# Shaking Down



## Solomon Parker (Dec 21, 2002)

When you shake down a hive, and you have no where to put the brood, can ya just put it on top with an excluder under it? For instance if you dont have any other hives to put the brood in.

------------------
There's never enough time to do all the nothing you want.


----------



## Michael Bush (Aug 2, 2002)

When I tried it the bees abandoned the queen and moved up to the brood. Maybe at different times and circumstances they would have done something different, I don't know, but it didn't work for me.


----------



## Clayton (Dec 8, 2000)

Hi,

When you shake down a hive, and you have no where to put the brood, can ya just put it on top with an excluder under it? For instance if you dont have any other hives to put the brood in

reply:

I have heard mostly stories of hardship and failure here. I haven't been in the position of having only one hive so I haven't tried the method myself. But maybe you should not shakedown and add frames of foundation into the broodnest and work the larger combs up and out and the smallest to the center working progressively. This must be done as ealy as possible in the season to key the bees into the sizing , wait to long and the results will be poorer and poorer as the season goes along. Soon as you see a dandelion start getting foundation in. Maybe a week sooner if you are good at time your season.

Clay


----------



## BWrangler (Aug 14, 2002)

Hello Everyone,

I would reduce the hive to one super. Put the brood in the center and replace all other frames with 49 foundation and a feeder if necessary. In my "shakedown" I also left a drone comb partially filled with honey in the hive.

Bees also need the right temperature for drawing foundation.They will do better in a smaller space rather than spread out.

As the bees complete the foundation and put brood in it, rotate the larger stuff towards the edge, the smaller stuff toward the center.

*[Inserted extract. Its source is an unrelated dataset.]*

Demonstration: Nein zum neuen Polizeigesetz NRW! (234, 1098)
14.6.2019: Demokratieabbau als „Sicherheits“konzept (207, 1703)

I could not seperate the brood and the queen in my locality during the early spring as one or the other would perish.

Dennis
In Wyoming where the nights are very cold well into June. The blankets are on our beds 49 weeks of the year!


----------



## Robert Brenchley (Apr 23, 2000)

I've also tried giving the brood back to the same hive and come a cropper. Sometimes it will work, too often it doesn't. You'd be better splitting and waiting a season before you try it. Patience is the thing when it comes to downsizing, take two or three seasons if you need to, and don't try to rush the bees.

------------------
Regards,

Robert Brenchley

[email protected]
Birmingham UK


----------



## hoosierhiver (Feb 27, 2003)

what about putting the queen in a box of 4.9 above the hive with a queen excluder in between,since she moves upward anyway maybe they would be more apt to follow her.


----------



## Michael Bush (Aug 2, 2002)

All of them (workers and queen) are trying to get to the brood nest (drawn comb and brood comb). So the bees will abandon the queen to get to it and the queen will try to get to it also. If you had drawn 4.9mm comb you might succeed, but without it they don't want to go to bare foundation when there is brood.


----------



## clintonbemrose (Oct 23, 2001)

I simply give the brood to another hive that I am not regressing at the time.
Clint


------------------
Clinton Bemrose
just South of Lansing Michigan


----------